Written instruction 1:
In the passage on carbon fiber recycling, which institution developed the fluidized bed process?

**** Page excerpt ****

Carbon fibre reinforced plastic (CFRP) is being used in increasing quantities particularly in the transport industry to reduce carbon emissions through weight reduction and in the energy industries for renewable technologies, such as wind turbines. As a high value and energy intensive material to manufacture a good case can be made for recovering and reusing carbon fibre from waste material. A number of companies in Europe and the USA are now in the early stages of commercial operation, but the focus is upon the recycling of clean, uncontaminated scrap from manufacturing processes and it is recognised that CFRP that is mixed with other materials eg. sandwich panels, metal inserts, painted surfaces and composites made from toughened polymers are more difficult to recycle effectively with existing commercial processes. The fluidised bed process developed at the University of Nottingham for recovering carbon fibre from waste composite material has the potential to process mixed and contaminated CFRP waste. The oxidising conditions allow full removal of any organic materials and the fluidised bed effectively separates the carbon fibres from other incombustible materials, such as metals. The process has now been developed to a scale representative of commercial operation and a waste CFRP comprising intermediate modulus carbon fibre and toughened epoxy resin has been processed successfully and good quality recycled fibres recovered. This paper will present the results and discuss the quality of the carbon fibre recovered from the process. A discussion of some of the key requirements to build a viable fluidised bed plant will also be presented.

****

Written instruction 2:
Please rewrite the records from the line containing "Viewport: 764px width, 1568px" through the line containing "Looking at the screenshot, I should coord(330,87).", with "Collapse" replaced by "Expand" and nothing else changed.

**** Supplied data ****

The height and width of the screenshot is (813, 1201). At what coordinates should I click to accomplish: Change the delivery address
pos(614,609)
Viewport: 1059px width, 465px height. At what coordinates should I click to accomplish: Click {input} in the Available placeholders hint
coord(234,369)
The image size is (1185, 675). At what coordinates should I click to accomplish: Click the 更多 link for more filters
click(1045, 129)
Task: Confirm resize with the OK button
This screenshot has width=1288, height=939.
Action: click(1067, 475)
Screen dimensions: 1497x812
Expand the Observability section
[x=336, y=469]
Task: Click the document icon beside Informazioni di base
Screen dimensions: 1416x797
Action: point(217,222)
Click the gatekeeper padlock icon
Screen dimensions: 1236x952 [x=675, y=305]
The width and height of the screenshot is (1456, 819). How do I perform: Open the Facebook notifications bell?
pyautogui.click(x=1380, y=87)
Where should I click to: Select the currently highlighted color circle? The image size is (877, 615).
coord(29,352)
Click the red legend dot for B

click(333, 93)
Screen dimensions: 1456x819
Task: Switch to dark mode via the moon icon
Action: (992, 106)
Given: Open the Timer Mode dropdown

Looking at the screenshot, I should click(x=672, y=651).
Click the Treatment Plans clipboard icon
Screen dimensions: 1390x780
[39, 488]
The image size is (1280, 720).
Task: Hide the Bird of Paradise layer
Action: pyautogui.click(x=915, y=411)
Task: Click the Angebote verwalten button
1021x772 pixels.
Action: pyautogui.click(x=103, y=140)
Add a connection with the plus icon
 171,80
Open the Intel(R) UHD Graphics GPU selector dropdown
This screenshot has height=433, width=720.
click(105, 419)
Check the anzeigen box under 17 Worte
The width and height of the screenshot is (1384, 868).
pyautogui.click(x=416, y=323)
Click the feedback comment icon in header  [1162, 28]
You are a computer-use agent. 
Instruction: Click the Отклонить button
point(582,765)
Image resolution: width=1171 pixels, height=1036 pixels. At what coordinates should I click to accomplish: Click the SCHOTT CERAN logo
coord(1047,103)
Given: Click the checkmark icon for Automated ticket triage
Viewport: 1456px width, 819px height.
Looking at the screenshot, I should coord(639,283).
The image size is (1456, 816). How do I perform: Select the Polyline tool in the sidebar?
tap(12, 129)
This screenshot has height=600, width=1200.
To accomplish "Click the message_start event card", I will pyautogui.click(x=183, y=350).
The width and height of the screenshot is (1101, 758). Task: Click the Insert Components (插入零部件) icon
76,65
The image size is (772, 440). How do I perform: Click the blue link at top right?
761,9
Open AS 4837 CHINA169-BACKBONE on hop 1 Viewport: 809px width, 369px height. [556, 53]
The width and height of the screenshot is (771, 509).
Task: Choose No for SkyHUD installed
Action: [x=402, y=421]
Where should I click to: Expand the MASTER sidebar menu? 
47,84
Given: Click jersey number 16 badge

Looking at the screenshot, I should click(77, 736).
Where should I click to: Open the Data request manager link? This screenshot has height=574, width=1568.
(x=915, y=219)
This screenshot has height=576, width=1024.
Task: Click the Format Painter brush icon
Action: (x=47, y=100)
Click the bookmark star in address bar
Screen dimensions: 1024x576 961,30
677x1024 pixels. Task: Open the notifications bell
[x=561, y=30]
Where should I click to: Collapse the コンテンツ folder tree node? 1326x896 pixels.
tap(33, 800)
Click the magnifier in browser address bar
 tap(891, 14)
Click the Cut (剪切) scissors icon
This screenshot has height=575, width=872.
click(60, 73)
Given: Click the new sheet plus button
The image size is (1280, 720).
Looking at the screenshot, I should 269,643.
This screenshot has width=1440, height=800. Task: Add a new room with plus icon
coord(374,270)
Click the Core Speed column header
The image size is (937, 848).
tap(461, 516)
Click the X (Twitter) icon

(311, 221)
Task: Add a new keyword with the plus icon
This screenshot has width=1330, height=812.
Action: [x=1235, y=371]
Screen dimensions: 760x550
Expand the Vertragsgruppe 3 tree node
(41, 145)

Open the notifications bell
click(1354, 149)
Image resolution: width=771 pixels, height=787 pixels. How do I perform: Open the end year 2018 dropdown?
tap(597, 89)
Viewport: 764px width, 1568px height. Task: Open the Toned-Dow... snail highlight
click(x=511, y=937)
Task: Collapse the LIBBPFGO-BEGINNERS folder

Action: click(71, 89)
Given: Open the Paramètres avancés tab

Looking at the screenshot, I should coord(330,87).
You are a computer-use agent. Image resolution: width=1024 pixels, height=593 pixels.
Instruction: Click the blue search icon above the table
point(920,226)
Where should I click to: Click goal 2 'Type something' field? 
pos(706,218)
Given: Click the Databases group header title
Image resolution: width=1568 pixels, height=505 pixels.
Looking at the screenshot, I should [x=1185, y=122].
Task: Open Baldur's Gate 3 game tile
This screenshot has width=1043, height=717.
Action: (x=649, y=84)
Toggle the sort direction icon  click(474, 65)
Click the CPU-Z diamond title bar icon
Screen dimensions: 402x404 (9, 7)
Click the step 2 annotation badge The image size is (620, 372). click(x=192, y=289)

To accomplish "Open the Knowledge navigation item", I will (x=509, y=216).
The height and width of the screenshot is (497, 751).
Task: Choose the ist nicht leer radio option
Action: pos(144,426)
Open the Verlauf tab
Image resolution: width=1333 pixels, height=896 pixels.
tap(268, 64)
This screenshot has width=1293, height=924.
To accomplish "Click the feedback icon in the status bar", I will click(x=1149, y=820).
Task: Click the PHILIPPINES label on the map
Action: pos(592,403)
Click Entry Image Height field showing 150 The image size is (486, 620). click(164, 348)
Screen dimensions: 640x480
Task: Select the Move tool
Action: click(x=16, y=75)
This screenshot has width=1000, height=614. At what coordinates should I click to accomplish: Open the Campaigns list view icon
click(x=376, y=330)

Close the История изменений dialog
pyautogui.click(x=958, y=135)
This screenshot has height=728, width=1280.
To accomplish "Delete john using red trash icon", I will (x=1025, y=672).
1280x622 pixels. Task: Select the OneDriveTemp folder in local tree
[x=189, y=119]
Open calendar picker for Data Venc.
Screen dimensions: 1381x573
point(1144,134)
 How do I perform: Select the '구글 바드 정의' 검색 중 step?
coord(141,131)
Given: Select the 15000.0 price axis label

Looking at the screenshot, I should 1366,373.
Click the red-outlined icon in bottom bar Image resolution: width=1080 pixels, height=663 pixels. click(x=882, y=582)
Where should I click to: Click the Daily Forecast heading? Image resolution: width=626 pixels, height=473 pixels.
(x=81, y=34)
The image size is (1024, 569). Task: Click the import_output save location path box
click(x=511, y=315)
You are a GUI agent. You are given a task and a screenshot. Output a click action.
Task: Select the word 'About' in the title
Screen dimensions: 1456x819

****

Task response 1:
The University of Nottingham.

Task response 2:
Viewport: 764px width, 1568px height. Task: Open the Toned-Dow... snail highlight
click(x=511, y=937)
Task: Expand the LIBBPFGO-BEGINNERS folder

Action: click(71, 89)
Given: Open the Paramètres avancés tab

Looking at the screenshot, I should coord(330,87).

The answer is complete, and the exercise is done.